WHAT TO WORK ON »
Down to the last line, reproduce the records exactly.

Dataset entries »
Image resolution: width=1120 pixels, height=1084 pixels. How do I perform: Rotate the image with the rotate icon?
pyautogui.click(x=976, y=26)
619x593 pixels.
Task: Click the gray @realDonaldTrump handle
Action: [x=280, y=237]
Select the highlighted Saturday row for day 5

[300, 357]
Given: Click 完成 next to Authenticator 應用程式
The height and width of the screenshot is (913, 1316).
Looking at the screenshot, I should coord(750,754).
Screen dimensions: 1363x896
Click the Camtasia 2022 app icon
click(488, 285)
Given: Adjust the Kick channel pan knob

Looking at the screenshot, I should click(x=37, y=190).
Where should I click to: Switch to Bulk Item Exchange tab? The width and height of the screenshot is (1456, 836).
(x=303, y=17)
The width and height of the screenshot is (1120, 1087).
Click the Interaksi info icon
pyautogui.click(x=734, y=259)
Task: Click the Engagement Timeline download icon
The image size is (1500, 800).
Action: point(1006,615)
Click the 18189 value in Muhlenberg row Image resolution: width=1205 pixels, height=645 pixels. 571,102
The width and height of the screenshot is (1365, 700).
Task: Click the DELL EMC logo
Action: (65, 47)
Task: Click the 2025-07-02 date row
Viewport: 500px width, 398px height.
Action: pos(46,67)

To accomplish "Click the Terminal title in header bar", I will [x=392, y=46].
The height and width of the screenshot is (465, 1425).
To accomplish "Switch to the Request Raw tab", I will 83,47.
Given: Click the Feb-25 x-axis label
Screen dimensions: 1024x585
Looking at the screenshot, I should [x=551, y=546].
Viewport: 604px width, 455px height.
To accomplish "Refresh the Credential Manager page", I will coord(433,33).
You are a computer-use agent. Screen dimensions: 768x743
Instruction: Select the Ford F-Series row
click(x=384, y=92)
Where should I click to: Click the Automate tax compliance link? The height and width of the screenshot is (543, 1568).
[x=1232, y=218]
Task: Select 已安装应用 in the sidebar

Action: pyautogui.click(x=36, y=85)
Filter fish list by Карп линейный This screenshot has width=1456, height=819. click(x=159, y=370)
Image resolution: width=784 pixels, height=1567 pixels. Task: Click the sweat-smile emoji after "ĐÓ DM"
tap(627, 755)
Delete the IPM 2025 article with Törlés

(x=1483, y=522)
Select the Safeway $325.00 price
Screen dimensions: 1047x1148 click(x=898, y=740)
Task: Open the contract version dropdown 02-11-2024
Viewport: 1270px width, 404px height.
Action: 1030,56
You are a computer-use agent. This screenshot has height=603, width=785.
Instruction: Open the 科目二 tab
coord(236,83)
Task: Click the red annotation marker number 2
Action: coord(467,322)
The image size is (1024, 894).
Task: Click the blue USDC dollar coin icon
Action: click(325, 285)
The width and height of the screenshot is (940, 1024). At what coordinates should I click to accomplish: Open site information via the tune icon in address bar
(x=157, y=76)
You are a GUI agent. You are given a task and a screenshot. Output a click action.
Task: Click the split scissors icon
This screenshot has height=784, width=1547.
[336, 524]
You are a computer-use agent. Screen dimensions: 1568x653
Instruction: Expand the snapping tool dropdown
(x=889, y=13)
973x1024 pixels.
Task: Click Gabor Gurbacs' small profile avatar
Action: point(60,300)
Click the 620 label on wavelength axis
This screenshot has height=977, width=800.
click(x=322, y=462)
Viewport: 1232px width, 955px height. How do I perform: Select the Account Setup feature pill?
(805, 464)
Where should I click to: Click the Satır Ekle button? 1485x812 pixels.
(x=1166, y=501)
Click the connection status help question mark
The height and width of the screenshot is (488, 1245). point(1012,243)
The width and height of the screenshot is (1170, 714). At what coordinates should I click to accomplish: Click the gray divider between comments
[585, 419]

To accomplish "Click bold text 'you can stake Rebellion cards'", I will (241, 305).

EXERCISE RESPONSE »
Image resolution: width=1120 pixels, height=1084 pixels. How do I perform: Rotate the image with the rotate icon?
pyautogui.click(x=976, y=26)
619x593 pixels.
Task: Click the gray @realDonaldTrump handle
Action: [x=280, y=237]
Select the highlighted Saturday row for day 5

[300, 357]
Given: Click 完成 next to Authenticator 應用程式
The height and width of the screenshot is (913, 1316).
Looking at the screenshot, I should coord(750,754).
Screen dimensions: 1363x896
Click the Camtasia 2022 app icon
click(488, 285)
Given: Adjust the Kick channel pan knob

Looking at the screenshot, I should click(x=37, y=190).
Where should I click to: Switch to Bulk Item Exchange tab? The width and height of the screenshot is (1456, 836).
(x=303, y=17)
The width and height of the screenshot is (1120, 1087).
Click the Interaksi info icon
pyautogui.click(x=734, y=259)
Task: Click the Engagement Timeline download icon
The image size is (1500, 800).
Action: point(1006,615)
Click the 18189 value in Muhlenberg row Image resolution: width=1205 pixels, height=645 pixels. 571,102
The width and height of the screenshot is (1365, 700).
Task: Click the DELL EMC logo
Action: (65, 47)
Task: Click the 2025-07-02 date row
Viewport: 500px width, 398px height.
Action: pos(46,67)

To accomplish "Click the Terminal title in header bar", I will [x=392, y=46].
The height and width of the screenshot is (465, 1425).
To accomplish "Switch to the Request Raw tab", I will 83,47.
Given: Click the Feb-25 x-axis label
Screen dimensions: 1024x585
Looking at the screenshot, I should [x=551, y=546].
Viewport: 604px width, 455px height.
To accomplish "Refresh the Credential Manager page", I will coord(433,33).
You are a computer-use agent. Screen dimensions: 768x743
Instruction: Select the Ford F-Series row
click(x=384, y=92)
Where should I click to: Click the Automate tax compliance link? The height and width of the screenshot is (543, 1568).
[x=1232, y=218]
Task: Select 已安装应用 in the sidebar

Action: pyautogui.click(x=36, y=85)
Filter fish list by Карп линейный This screenshot has width=1456, height=819. click(x=159, y=370)
Image resolution: width=784 pixels, height=1567 pixels. Task: Click the sweat-smile emoji after "ĐÓ DM"
tap(627, 755)
Delete the IPM 2025 article with Törlés

(x=1483, y=522)
Select the Safeway $325.00 price
Screen dimensions: 1047x1148 click(x=898, y=740)
Task: Open the contract version dropdown 02-11-2024
Viewport: 1270px width, 404px height.
Action: 1030,56
You are a computer-use agent. This screenshot has height=603, width=785.
Instruction: Open the 科目二 tab
coord(236,83)
Task: Click the red annotation marker number 2
Action: coord(467,322)
The image size is (1024, 894).
Task: Click the blue USDC dollar coin icon
Action: click(325, 285)
The width and height of the screenshot is (940, 1024). At what coordinates should I click to accomplish: Open site information via the tune icon in address bar
(x=157, y=76)
You are a GUI agent. You are given a task and a screenshot. Output a click action.
Task: Click the split scissors icon
This screenshot has height=784, width=1547.
[336, 524]
You are a computer-use agent. Screen dimensions: 1568x653
Instruction: Expand the snapping tool dropdown
(x=889, y=13)
973x1024 pixels.
Task: Click Gabor Gurbacs' small profile avatar
Action: point(60,300)
Click the 620 label on wavelength axis
This screenshot has height=977, width=800.
click(x=322, y=462)
Viewport: 1232px width, 955px height. How do I perform: Select the Account Setup feature pill?
(805, 464)
Where should I click to: Click the Satır Ekle button? 1485x812 pixels.
(x=1166, y=501)
Click the connection status help question mark
The height and width of the screenshot is (488, 1245). point(1012,243)
The width and height of the screenshot is (1170, 714). At what coordinates should I click to accomplish: Click the gray divider between comments
[585, 419]

To accomplish "Click bold text 'you can stake Rebellion cards'", I will (241, 305).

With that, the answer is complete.